Il sogno di una relazione perfetta, di un rapporto che ci faccia sentire totalmente amati, soprattutto quando ci si è sentiti poco amati e considerati nella famiglia d’origine resta aggrappato al nostro desiderio più interiore così come se abbiamo accumulato nella nostra vita delusioni sentimentali non ancora superate.

Le aspettative troppo elevate condurranno a non accettare i normali alti e bassi del rapporto e del sentimento pretendendo che sia sempre tutto perfetto, convinti che con la persona giusta non avremmo problemi.

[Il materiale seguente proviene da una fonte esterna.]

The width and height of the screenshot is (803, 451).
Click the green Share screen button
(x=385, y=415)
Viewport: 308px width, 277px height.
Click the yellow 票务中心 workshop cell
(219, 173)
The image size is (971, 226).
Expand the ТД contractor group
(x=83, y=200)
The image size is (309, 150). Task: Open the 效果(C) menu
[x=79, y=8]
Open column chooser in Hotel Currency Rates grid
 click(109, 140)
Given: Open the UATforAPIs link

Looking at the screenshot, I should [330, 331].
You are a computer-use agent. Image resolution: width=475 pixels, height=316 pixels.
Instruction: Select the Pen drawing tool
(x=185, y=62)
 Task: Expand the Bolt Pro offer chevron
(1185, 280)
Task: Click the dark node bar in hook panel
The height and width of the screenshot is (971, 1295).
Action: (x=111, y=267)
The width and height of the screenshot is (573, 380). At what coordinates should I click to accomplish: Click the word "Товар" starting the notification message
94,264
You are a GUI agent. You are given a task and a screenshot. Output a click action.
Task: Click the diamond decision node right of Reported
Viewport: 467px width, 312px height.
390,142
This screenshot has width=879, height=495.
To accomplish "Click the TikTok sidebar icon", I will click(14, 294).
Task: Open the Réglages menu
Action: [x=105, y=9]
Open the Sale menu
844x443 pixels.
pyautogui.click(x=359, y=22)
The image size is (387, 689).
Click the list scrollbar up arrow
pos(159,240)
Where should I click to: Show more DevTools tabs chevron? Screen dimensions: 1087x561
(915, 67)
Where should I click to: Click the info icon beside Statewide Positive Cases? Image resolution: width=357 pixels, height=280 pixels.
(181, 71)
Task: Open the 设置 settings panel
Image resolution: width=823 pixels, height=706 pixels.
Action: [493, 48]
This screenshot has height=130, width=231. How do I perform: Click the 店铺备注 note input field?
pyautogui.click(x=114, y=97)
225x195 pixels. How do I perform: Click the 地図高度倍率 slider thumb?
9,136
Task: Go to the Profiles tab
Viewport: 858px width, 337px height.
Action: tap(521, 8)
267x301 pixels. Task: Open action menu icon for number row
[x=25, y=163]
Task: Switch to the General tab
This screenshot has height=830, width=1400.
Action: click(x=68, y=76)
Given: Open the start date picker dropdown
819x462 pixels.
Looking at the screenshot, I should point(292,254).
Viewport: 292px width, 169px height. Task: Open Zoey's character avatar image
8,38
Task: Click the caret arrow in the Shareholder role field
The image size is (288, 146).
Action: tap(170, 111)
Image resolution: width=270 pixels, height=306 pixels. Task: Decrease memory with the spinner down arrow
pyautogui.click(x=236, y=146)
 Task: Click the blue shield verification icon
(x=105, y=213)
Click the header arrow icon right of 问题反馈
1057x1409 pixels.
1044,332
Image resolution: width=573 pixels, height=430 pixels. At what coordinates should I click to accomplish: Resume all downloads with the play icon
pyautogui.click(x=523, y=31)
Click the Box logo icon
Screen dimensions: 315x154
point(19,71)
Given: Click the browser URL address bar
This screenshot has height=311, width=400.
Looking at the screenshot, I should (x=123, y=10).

Il rischio è di focalizzarsi sugli aspetti negativi della relazione e del partner, concentrandoci su quello che manca invece che su quello che c’è ed enfatizzando i momenti in cui la nostra dolce metà ci ha deluso senza tener conto delle volte in cui il nostro partner è stato invece disponibile e premuroso.

Il sogno di un amore perfetto può condurre a passare tutta la vita da una storia all’altra senza saper apprezzare la persona con cui stiamo.

È solo accettando i limiti del compagno/a che la relazione può rivelare il suo potenziale e può condurre a costruire quella sintonia e empatia che nutriranno e stimoleranno un’appagante vita insieme.